Description of the task: Copy out the entries that follow, exactly as written.

Records shown:
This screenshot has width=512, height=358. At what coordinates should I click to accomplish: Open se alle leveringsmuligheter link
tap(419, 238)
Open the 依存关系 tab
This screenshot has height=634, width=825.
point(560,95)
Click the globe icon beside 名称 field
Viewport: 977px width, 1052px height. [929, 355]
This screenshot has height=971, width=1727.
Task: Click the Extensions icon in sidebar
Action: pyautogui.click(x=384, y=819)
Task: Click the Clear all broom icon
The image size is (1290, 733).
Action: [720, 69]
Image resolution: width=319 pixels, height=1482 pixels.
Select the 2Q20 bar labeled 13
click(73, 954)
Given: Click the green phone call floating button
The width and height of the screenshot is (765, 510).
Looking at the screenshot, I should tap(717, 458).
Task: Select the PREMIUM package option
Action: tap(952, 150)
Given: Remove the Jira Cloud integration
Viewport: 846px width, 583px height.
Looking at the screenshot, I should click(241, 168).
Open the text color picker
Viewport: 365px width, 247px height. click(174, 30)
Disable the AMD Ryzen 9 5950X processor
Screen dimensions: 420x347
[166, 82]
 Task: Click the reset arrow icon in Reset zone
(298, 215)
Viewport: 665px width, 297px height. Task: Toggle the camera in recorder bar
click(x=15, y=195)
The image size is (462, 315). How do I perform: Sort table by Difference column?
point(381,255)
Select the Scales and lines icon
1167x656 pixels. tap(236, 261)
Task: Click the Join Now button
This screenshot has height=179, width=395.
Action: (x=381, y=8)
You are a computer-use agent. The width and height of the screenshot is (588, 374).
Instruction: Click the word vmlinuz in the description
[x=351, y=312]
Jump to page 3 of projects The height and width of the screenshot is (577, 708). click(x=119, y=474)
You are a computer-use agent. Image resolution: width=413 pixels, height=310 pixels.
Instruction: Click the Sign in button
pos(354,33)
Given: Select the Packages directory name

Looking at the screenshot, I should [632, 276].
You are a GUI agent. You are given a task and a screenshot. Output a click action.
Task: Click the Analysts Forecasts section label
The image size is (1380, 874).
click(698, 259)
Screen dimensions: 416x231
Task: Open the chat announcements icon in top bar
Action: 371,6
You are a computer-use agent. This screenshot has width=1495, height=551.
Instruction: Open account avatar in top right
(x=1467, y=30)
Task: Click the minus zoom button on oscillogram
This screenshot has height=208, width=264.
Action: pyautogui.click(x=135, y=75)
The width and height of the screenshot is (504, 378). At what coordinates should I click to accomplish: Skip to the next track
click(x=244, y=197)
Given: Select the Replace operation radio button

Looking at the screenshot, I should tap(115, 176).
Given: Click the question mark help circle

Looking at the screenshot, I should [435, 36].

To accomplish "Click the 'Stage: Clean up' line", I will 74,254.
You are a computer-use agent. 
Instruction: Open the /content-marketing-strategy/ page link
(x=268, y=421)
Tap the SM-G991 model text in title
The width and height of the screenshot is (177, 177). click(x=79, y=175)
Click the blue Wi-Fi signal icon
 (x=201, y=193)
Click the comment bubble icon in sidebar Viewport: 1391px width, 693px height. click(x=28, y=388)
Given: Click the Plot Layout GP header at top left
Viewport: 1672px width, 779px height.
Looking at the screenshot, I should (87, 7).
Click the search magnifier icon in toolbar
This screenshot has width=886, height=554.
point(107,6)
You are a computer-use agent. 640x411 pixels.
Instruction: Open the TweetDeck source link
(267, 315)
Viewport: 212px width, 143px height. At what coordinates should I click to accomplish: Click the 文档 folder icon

Reply:
This screenshot has width=512, height=358. At what coordinates should I click to accomplish: Open se alle leveringsmuligheter link
tap(419, 238)
Open the 依存关系 tab
This screenshot has height=634, width=825.
point(560,95)
Click the globe icon beside 名称 field
Viewport: 977px width, 1052px height. [929, 355]
This screenshot has height=971, width=1727.
Task: Click the Extensions icon in sidebar
Action: pyautogui.click(x=384, y=819)
Task: Click the Clear all broom icon
The image size is (1290, 733).
Action: [720, 69]
Image resolution: width=319 pixels, height=1482 pixels.
Select the 2Q20 bar labeled 13
click(73, 954)
Given: Click the green phone call floating button
The width and height of the screenshot is (765, 510).
Looking at the screenshot, I should tap(717, 458).
Task: Select the PREMIUM package option
Action: tap(952, 150)
Given: Remove the Jira Cloud integration
Viewport: 846px width, 583px height.
Looking at the screenshot, I should click(241, 168).
Open the text color picker
Viewport: 365px width, 247px height. click(174, 30)
Disable the AMD Ryzen 9 5950X processor
Screen dimensions: 420x347
[166, 82]
 Task: Click the reset arrow icon in Reset zone
(298, 215)
Viewport: 665px width, 297px height. Task: Toggle the camera in recorder bar
click(x=15, y=195)
The image size is (462, 315). How do I perform: Sort table by Difference column?
point(381,255)
Select the Scales and lines icon
1167x656 pixels. tap(236, 261)
Task: Click the Join Now button
This screenshot has height=179, width=395.
Action: (x=381, y=8)
You are a computer-use agent. The width and height of the screenshot is (588, 374).
Instruction: Click the word vmlinuz in the description
[x=351, y=312]
Jump to page 3 of projects The height and width of the screenshot is (577, 708). click(x=119, y=474)
You are a computer-use agent. Image resolution: width=413 pixels, height=310 pixels.
Instruction: Click the Sign in button
pos(354,33)
Given: Select the Packages directory name

Looking at the screenshot, I should [632, 276].
You are a GUI agent. You are given a task and a screenshot. Output a click action.
Task: Click the Analysts Forecasts section label
The image size is (1380, 874).
click(698, 259)
Screen dimensions: 416x231
Task: Open the chat announcements icon in top bar
Action: 371,6
You are a computer-use agent. This screenshot has width=1495, height=551.
Instruction: Open account avatar in top right
(x=1467, y=30)
Task: Click the minus zoom button on oscillogram
This screenshot has height=208, width=264.
Action: pyautogui.click(x=135, y=75)
The width and height of the screenshot is (504, 378). At what coordinates should I click to accomplish: Skip to the next track
click(x=244, y=197)
Given: Select the Replace operation radio button

Looking at the screenshot, I should tap(115, 176).
Given: Click the question mark help circle

Looking at the screenshot, I should [435, 36].

To accomplish "Click the 'Stage: Clean up' line", I will 74,254.
You are a computer-use agent. 
Instruction: Open the /content-marketing-strategy/ page link
(x=268, y=421)
Tap the SM-G991 model text in title
The width and height of the screenshot is (177, 177). click(x=79, y=175)
Click the blue Wi-Fi signal icon
 (x=201, y=193)
Click the comment bubble icon in sidebar Viewport: 1391px width, 693px height. click(x=28, y=388)
Given: Click the Plot Layout GP header at top left
Viewport: 1672px width, 779px height.
Looking at the screenshot, I should (87, 7).
Click the search magnifier icon in toolbar
This screenshot has width=886, height=554.
point(107,6)
You are a computer-use agent. 640x411 pixels.
Instruction: Open the TweetDeck source link
(267, 315)
Viewport: 212px width, 143px height. At what coordinates should I click to accomplish: Click the 文档 folder icon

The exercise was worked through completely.